WATER, LONG GRAIN PARBOILED RICE (has 80% the nutrition of brown rice), WILD RICE, CANOLA OIL AND/OR SUNFLOWER OIL, SALT (enter our friend ‘sodium’ 5th on the list, which means that there is a lot of it), DEXTROSE (is a form of glucose....not cool), HYDROLYZED PLANT PROTEIN (SOY, CORN, WHEAT) (contains MSG….Yes…I said MSG), MUSHROOM POWDER, HYDROGENATED VEGETABLE OIL (SOYBEAN, COTTONSEED, SUNFLOWER) (Here come the garbage fats), MODIFIED MILK INGREDIENTS (a term to describe any product that was originally milk…what does “was originally’ mean?), BUTTER POWDER (what?), MODIFIED CORN STARCH (modified is not good), AUTOLYZED YEAST EXTRACT (typically used as a less expensive substitute for MSG), MALTODEXTRIN (has a fast glycemic index which can make you feel hungry right after you eat), GARLIC POWDER, SUGAR (bad), GUAR GUM (another additive), ONION POWDER, SPICES (do these spices contain our little friend MSG, who knows), FLAVOUR (be more specific please), XANTHAN GUM (another additive), DISODIUM PHOSPHATE (additive/preservative), COLOUR (?), TORULA YEAST (additive/preservative), DEHYDRATED VEGETABLES (ONIONS, TOMATOES, CARROTS, PARSLEY).

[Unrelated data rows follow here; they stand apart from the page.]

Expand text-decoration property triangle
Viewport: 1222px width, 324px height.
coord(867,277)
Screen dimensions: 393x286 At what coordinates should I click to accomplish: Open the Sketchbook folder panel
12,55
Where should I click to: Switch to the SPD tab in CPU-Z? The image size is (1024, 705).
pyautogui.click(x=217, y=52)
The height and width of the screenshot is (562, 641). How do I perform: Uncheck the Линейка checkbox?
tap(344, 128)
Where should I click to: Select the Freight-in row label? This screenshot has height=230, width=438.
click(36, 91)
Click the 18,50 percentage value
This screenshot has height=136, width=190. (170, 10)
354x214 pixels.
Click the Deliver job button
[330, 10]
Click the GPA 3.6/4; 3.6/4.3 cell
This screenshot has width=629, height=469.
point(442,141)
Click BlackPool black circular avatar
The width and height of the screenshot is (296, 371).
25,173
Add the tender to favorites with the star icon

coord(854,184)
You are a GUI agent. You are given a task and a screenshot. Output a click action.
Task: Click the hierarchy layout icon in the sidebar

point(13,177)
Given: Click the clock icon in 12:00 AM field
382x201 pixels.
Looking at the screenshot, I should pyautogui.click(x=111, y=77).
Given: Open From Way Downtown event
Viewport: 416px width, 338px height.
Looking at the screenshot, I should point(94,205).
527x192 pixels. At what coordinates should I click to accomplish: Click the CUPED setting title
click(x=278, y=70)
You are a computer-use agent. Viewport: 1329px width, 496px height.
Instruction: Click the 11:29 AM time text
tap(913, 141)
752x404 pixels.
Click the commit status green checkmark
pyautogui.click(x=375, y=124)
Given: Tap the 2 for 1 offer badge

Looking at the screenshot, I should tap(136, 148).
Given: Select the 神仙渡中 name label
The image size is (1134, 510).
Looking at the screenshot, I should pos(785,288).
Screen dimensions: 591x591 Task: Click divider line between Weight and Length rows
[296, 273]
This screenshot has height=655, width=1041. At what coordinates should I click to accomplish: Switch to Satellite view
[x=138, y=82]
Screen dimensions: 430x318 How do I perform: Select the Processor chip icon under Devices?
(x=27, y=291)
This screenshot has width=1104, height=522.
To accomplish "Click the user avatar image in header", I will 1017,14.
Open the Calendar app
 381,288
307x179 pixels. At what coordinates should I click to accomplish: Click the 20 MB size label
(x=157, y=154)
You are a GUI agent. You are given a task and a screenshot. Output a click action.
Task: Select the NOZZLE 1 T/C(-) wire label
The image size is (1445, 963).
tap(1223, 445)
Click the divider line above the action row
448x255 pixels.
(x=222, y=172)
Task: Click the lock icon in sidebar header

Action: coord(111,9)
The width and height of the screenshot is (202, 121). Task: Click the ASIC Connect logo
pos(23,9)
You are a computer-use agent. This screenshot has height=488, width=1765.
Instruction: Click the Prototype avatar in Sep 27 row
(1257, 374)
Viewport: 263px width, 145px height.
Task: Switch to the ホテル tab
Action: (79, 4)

Photo courtesy of "miamism"

At 500mg of sodium in roughly  ½ a cup, if you were to eat 1 cup of this rice at dinner you would have already hit your daily sodium allowance. No wonder you feel bloated and lethargic. And this is nothing against Uncle Ben’s; go into your pantry and take a look at the labels on your food; if you don’t know what the ingredients are and you can’t pronounce half the names, then how can you justify putting it into your body?

So then what would a clean rice label look like? The cleanest rice option would be rice itself- preferably brown and wild rice. Then, just choose some real ingredients to add to it for example: garlic, chili powder, thyme, cilantro, rosemary, curry, low sodium broth, mushrooms, asparagus, beans and walnuts. The list is endless.

Eating clean is convenient; all you need to do is organize a weekly menu ahead of time, plan out your grocery list accordingly and cook meals at the beginning of the week so that they’re ready to go at any time.   Once you start to get in the habit of buying clean/ whole foods and pairing them with great natural flavor enhancers such as herbs and spices, the many benefits of this new lifestyle are remarkable.